Collected data
****
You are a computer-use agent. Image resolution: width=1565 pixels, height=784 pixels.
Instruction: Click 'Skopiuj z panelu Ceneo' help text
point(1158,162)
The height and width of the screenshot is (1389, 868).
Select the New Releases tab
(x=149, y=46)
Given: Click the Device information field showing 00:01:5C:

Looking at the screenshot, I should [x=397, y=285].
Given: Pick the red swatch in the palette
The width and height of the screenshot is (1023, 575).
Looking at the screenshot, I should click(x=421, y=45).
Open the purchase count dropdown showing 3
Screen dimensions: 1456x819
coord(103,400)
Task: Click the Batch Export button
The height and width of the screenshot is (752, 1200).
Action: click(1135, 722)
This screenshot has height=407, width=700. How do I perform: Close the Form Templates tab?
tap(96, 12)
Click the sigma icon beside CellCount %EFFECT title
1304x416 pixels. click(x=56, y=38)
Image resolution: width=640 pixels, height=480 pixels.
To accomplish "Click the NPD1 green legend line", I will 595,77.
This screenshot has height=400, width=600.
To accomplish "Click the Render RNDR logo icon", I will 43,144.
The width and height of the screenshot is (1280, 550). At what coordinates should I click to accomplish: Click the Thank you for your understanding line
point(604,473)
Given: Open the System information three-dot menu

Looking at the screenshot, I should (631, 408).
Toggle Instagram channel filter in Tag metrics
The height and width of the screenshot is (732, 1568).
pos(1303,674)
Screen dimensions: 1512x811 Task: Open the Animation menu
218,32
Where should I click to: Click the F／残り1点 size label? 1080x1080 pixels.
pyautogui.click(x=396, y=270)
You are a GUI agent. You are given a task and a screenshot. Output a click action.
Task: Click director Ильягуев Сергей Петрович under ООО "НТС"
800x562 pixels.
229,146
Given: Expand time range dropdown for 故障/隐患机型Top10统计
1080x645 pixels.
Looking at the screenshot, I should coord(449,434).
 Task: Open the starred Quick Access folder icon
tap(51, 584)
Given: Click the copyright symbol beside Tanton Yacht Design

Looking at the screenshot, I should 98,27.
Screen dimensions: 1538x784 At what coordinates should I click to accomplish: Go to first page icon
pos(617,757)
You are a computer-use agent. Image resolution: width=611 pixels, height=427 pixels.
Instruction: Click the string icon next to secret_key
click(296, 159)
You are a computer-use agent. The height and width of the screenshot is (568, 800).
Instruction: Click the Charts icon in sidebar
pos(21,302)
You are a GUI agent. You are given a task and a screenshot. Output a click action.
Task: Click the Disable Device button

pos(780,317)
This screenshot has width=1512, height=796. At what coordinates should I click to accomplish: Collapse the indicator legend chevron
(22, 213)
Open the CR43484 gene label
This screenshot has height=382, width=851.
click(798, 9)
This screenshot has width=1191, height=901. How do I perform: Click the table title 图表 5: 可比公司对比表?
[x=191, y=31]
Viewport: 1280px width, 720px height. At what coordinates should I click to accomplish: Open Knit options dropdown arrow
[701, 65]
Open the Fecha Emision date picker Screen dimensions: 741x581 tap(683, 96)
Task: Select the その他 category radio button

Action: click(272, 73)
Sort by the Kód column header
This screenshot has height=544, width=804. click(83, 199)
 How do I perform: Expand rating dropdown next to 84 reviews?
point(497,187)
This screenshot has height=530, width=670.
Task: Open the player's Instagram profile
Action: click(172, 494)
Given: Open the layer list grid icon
****
Please go through the data above and copy each line containing the word "Image".

● Exercise output
You are a computer-use agent. Image resolution: width=1565 pixels, height=784 pixels.
Image resolution: width=640 pixels, height=480 pixels.
You are a computer-use agent. Image resolution: width=611 pixels, height=427 pixels.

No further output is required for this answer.